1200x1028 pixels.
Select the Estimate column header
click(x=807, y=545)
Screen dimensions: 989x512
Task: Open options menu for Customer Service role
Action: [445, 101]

Goal: Can you output every one of the lines above again, character for character, with nothing changed?

Exercise output:
1200x1028 pixels.
Select the Estimate column header
click(x=807, y=545)
Screen dimensions: 989x512
Task: Open options menu for Customer Service role
Action: [445, 101]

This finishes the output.